EXERCISE PROMPT: Check every line of the records below for the string "agent", then report only how many lines have it.

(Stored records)
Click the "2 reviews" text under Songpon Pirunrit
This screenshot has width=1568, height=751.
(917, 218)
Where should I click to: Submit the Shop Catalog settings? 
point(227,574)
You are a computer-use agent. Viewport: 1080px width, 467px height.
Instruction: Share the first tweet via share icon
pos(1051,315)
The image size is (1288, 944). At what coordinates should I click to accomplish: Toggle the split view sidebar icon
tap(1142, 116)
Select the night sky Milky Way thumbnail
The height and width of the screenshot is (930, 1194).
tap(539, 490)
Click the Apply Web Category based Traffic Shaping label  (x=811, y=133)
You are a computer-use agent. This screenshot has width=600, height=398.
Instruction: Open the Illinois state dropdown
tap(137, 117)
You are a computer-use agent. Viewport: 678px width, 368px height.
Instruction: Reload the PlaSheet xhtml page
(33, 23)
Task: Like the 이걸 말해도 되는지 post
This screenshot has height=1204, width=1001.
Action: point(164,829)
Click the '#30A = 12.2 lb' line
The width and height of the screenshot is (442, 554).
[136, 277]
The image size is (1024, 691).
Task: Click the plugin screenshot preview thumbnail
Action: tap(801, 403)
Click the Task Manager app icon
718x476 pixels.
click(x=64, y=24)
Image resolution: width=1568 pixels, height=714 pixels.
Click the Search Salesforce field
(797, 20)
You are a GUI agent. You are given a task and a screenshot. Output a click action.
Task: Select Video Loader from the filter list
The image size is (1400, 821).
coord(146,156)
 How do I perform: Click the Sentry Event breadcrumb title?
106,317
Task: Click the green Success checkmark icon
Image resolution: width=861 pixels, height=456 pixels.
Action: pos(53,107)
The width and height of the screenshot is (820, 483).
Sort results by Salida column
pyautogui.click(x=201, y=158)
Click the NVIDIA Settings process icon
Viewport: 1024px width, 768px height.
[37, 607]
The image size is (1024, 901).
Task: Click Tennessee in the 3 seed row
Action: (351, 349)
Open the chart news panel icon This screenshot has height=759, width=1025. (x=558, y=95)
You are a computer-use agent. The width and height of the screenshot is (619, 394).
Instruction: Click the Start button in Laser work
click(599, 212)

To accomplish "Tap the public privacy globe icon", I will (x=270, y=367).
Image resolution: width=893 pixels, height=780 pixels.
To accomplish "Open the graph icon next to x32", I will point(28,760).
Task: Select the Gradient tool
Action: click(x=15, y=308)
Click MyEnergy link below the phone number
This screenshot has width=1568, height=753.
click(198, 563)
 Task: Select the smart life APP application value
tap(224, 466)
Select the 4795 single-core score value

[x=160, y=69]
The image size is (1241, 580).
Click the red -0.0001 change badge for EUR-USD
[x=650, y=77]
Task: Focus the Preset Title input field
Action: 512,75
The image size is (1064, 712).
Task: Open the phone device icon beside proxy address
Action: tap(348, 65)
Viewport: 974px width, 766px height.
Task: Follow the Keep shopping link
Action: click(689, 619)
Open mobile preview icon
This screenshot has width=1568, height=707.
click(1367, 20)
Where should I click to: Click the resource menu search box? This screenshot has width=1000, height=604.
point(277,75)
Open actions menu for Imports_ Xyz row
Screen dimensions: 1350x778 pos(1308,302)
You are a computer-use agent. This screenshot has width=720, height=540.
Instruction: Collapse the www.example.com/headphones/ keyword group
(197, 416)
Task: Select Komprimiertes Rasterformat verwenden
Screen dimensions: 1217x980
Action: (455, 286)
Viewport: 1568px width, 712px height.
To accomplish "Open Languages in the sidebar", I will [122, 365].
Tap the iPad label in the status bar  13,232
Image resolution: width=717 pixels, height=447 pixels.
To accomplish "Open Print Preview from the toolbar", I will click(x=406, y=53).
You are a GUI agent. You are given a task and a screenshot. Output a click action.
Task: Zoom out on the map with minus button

TASK RESPONSE: 7